## Problem description
Pull out every line in the items below that contains the string "help". Matching is case-sensitive.

— start of Exercise inputs —

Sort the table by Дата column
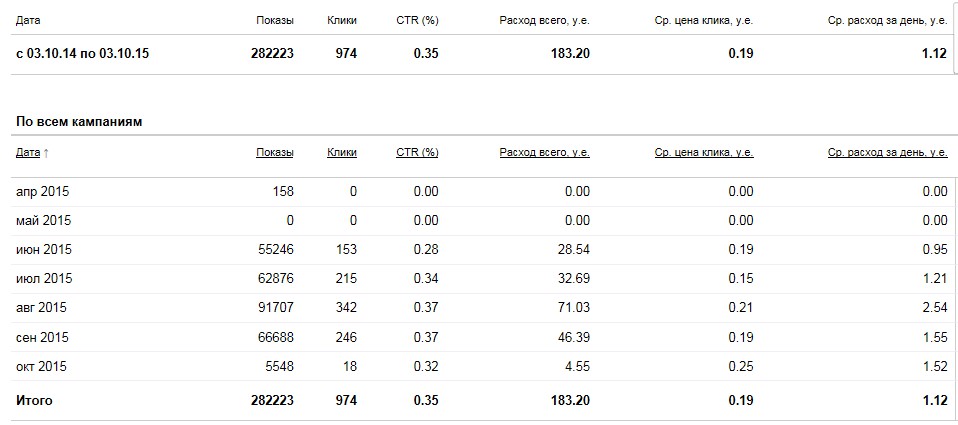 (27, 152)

— end of Exercise inputs —
— start of Exercise inputs —

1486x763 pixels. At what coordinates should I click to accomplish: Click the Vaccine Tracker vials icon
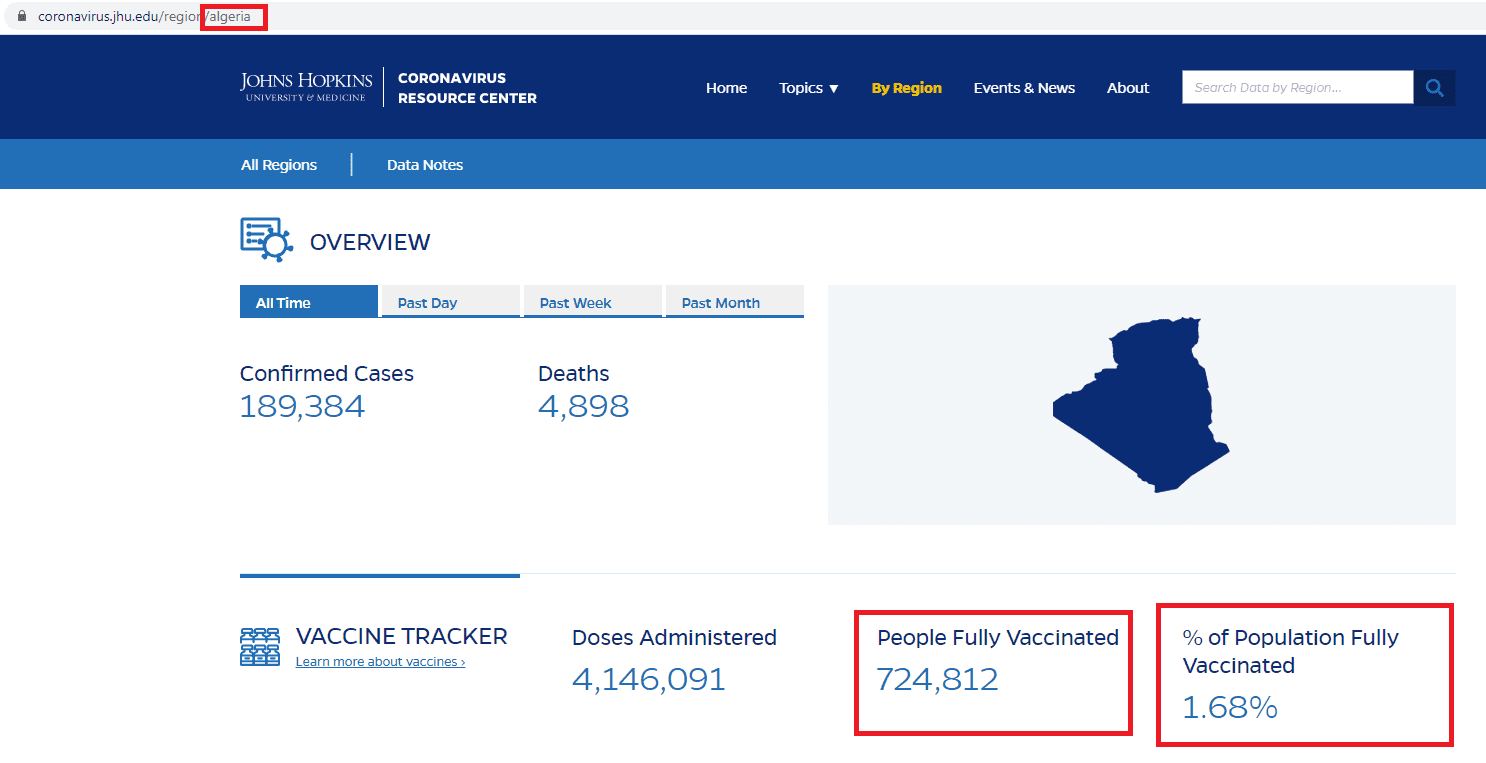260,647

— end of Exercise inputs —
— start of Exercise inputs —

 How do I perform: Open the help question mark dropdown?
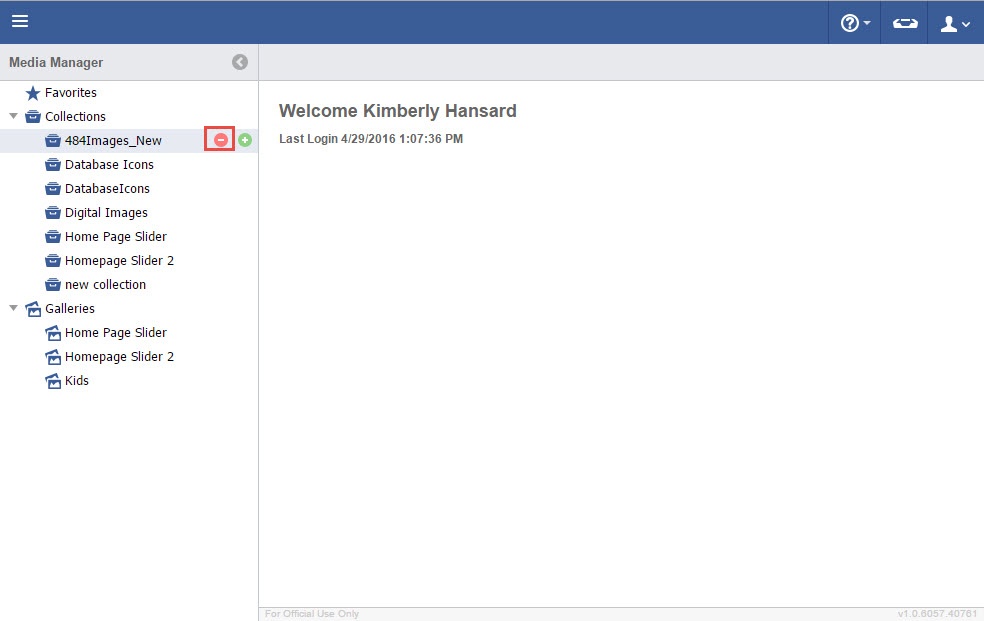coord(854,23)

— end of Exercise inputs —

## Task answer
 How do I perform: Open the help question mark dropdown?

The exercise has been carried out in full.